Requests:
1) Answer these questions using the nutrition and lifestyle text below:
(a) What is the minimum number of hours of sleep per night it recommends?
(b) Which carbs should be the focus after a workout, and what examples does it give?
(c) Which two fight-or-flight hormones does it name?
2) Duplicate the part of the nutrition and lifestyle text below that opens with the words containing "Keep Catabolic Hormones" and closes with "minutes each day.".

Selected excerpt:
━━━━━━━━━━

Carbohydrates: There are two types of carbohydrates: simple and complex. Simple carbs digest quickly and immediately spike your blood sugar while complex carbs do just the opposite. Focus on simple carbs such as white rice or white bread after a workout. For the rest of the day, eat complex carbs such as sweet potatoes, lentils, dark leafy greens, and quinoa.
Fats: Healthy sources of fat are essential for the production and release of growth hormone, which promotes recovery and growth. When eating fats, select whole food-based choices and try to steer clear of fried or processed fatty foods. For example, coconut oil, pumpkin seeds, almonds, and salmon are great high-fat options. Snack cakes, fast food burgers, and anything that’s deep fried is not a good option for healthy fats.
Lifestyle Principles
Sleep for Recovery: It’s during sleep that the greatest levels of growth hormone are released, supporting tissue healing and muscle recovery. Aim to sleep no less than 7 hours per night. As a general rule of thumb, the more brutal your workouts, the more sleep you’ll probably need.
Keep Catabolic Hormones Down: When you get stressed, your body releases fight-or-flight hormones such as cortisol and adrenaline. They’re great when you’re in a bind and need to think on your feet, but chronic stress can promote a catabolic (breakdown) environment. Practice belly breathing when you get stressed. We also recommend meditating for a few minutes each day.

━━━━━━━━━━

Information shown:
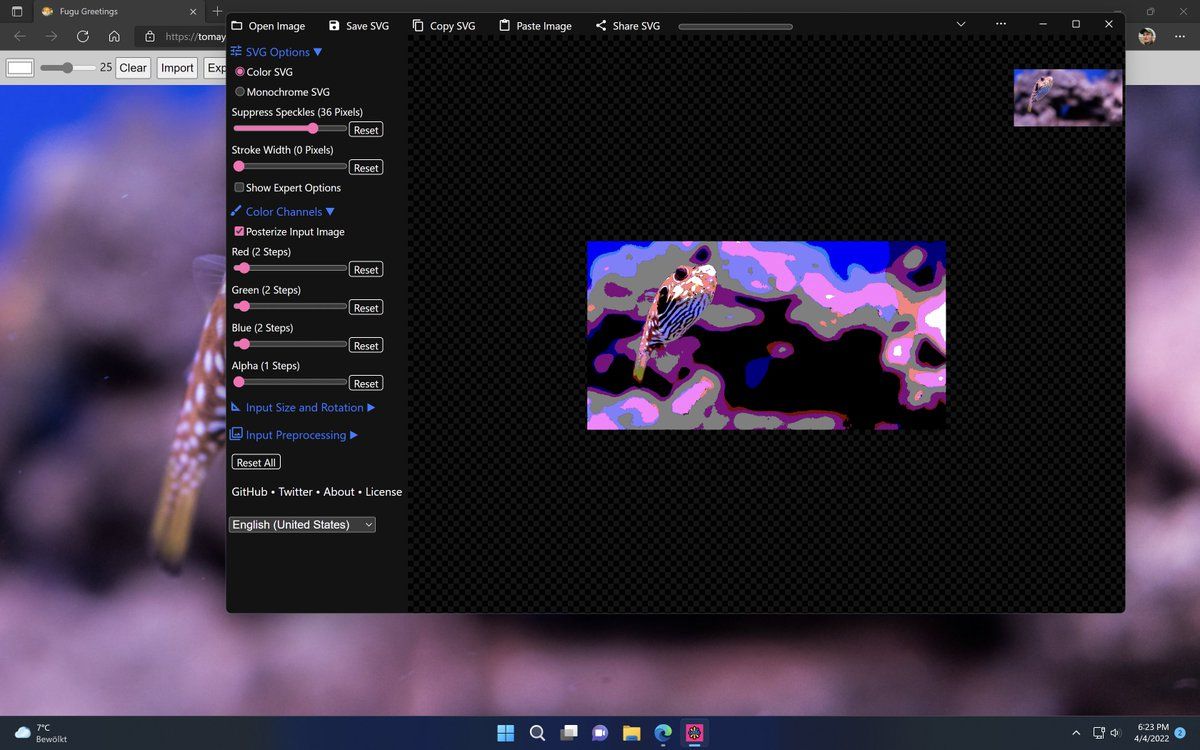Uncheck the Posterize Input Image checkbox
This screenshot has height=750, width=1200.
(239, 231)
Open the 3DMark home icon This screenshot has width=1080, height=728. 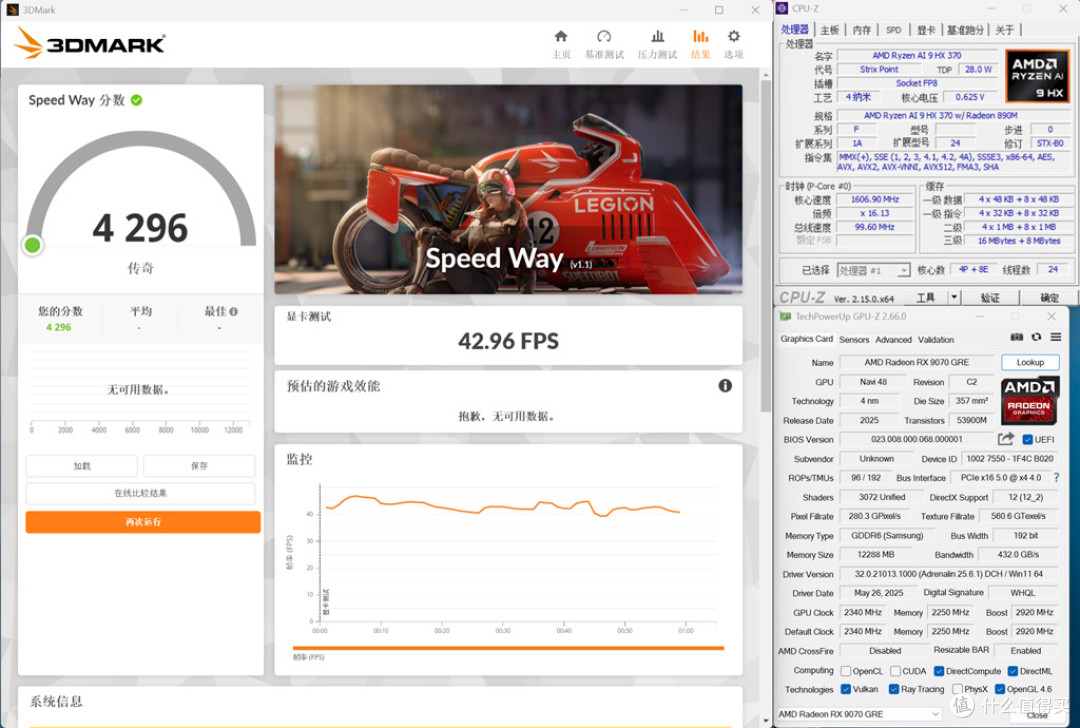(x=561, y=37)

━━━━━━━━━━

Solutions to the tasks:
1)
(a) No less than 7 hours per night.
(b) Simple carbs, such as white rice or white bread.
(c) Cortisol and adrenaline.

2)
Keep Catabolic Hormones Down: When you get stressed, your body releases fight-or-flight hormones such as cortisol and adrenaline. They’re great when you’re in a bind and need to think on your feet, but chronic stress can promote a catabolic (breakdown) environment. Practice belly breathing when you get stressed. We also recommend meditating for a few minutes each day.